17933495. SYSTEMS AND METHODS FOR PREDICTING MICROHARDNESS PROPERTIES OF WELDS simplified abstract (GM GLOBAL TECHNOLOGY OPERATIONS LLC)
Contents
- 1 SYSTEMS AND METHODS FOR PREDICTING MICROHARDNESS PROPERTIES OF WELDS
- 1.1 Organization Name
- 1.2 Inventor(s)
- 1.3 SYSTEMS AND METHODS FOR PREDICTING MICROHARDNESS PROPERTIES OF WELDS - A simplified explanation of the abstract
- 1.4 Simplified Explanation
- 1.5 Potential Applications
- 1.6 Problems Solved
- 1.7 Benefits
- 1.8 Potential Commercial Applications
- 1.9 Possible Prior Art
- 1.10 How does this technology compare to traditional methods of predicting microhardness properties in weld joints?
- 1.11 What are the potential limitations or challenges in implementing this predictive microhardness analysis system in industrial settings?
- 1.12 Original Abstract Submitted
SYSTEMS AND METHODS FOR PREDICTING MICROHARDNESS PROPERTIES OF WELDS
Organization Name
GM GLOBAL TECHNOLOGY OPERATIONS LLC
Inventor(s)
Mitchell Poirier of Owosso MI (US)
Baixuan Yang of Canton MI (US)
Jay Oswald of Chandler AZ (US)
SYSTEMS AND METHODS FOR PREDICTING MICROHARDNESS PROPERTIES OF WELDS - A simplified explanation of the abstract
This abstract first appeared for US patent application 17933495 titled 'SYSTEMS AND METHODS FOR PREDICTING MICROHARDNESS PROPERTIES OF WELDS
Simplified Explanation
The abstract describes a system and method for predicting microhardness properties of a weld joint between two workpieces based on temperature data collected during the welding process.
- The system includes a processor programmed to receive temperature data from various points of the weld, determine peak temperature values and cooling rate values for each point, predict a 3D distribution of microhardness values using machine learning methods, and generate display data based on the predicted values.
Potential Applications
This technology can be applied in industries such as automotive, aerospace, and construction where the quality of weld joints is critical for the performance and durability of the final product.
Problems Solved
This technology helps in predicting the microhardness properties of weld joints accurately, which can prevent potential failures or defects in the welded components due to improper hardness distribution.
Benefits
- Improved quality control in welding processes - Enhanced structural integrity of welded components - Cost savings by reducing the need for post-welding inspections and rework
Potential Commercial Applications
"Predictive Microhardness Analysis System for Weld Joints: Applications and Benefits"
Possible Prior Art
There may be prior art related to machine learning applications in predicting material properties based on temperature data in welding processes. However, specific examples would need to be researched to provide accurate information.
Unanswered Questions
How does this technology compare to traditional methods of predicting microhardness properties in weld joints?

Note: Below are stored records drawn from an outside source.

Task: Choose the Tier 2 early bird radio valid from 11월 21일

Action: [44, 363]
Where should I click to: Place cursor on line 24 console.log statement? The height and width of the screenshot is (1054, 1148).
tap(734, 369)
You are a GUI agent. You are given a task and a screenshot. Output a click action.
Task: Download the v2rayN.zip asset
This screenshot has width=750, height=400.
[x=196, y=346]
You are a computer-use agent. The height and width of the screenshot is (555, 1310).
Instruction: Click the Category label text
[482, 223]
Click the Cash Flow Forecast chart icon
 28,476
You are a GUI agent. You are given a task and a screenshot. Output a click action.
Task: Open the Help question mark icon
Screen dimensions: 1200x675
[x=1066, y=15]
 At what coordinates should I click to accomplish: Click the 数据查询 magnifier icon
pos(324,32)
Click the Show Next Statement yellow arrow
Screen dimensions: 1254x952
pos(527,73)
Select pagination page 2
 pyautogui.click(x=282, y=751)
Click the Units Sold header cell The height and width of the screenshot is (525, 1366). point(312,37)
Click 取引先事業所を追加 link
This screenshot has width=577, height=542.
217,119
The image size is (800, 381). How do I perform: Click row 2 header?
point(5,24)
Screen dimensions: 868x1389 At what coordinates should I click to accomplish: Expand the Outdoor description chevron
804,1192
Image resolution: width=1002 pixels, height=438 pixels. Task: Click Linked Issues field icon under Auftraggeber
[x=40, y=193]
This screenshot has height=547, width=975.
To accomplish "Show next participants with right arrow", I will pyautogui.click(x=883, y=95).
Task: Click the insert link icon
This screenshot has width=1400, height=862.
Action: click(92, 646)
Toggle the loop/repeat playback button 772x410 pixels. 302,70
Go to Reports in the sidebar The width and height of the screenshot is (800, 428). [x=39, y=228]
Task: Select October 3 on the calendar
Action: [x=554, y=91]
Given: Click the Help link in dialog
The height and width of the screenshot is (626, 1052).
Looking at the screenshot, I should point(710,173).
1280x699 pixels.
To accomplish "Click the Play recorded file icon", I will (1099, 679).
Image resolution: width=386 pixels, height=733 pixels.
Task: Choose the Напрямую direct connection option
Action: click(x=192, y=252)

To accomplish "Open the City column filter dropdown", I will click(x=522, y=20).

This article does not provide a direct comparison between this technology and traditional methods of predicting microhardness properties in weld joints. It would be beneficial to understand the advantages and limitations of this new approach compared to existing techniques.
What are the potential limitations or challenges in implementing this predictive microhardness analysis system in industrial settings?
The article does not address the potential obstacles or difficulties that may arise when implementing this technology in real-world industrial applications. Understanding the practical challenges can help in assessing the feasibility and scalability of this system.
Original Abstract Submitted
Systems and methods are provided for predicting microhardness properties of a weld that defines a weld joint between at least two workpieces. The system includes a processor programmed to: receive temperature data that includes temperature values each attributed to a corresponding one of a plurality of points of the weld at corresponding times during a welding process used to produce the weld, determine peak temperature values and cooling rate values for each of the points of the weld based on the temperature values, predict a three-dimensional (3D) distribution of microhardness values of the weld based on a machine learning method that evaluates the peak temperature values and the cooling rate values, and generate display data based on the 3D distribution of microhardness values.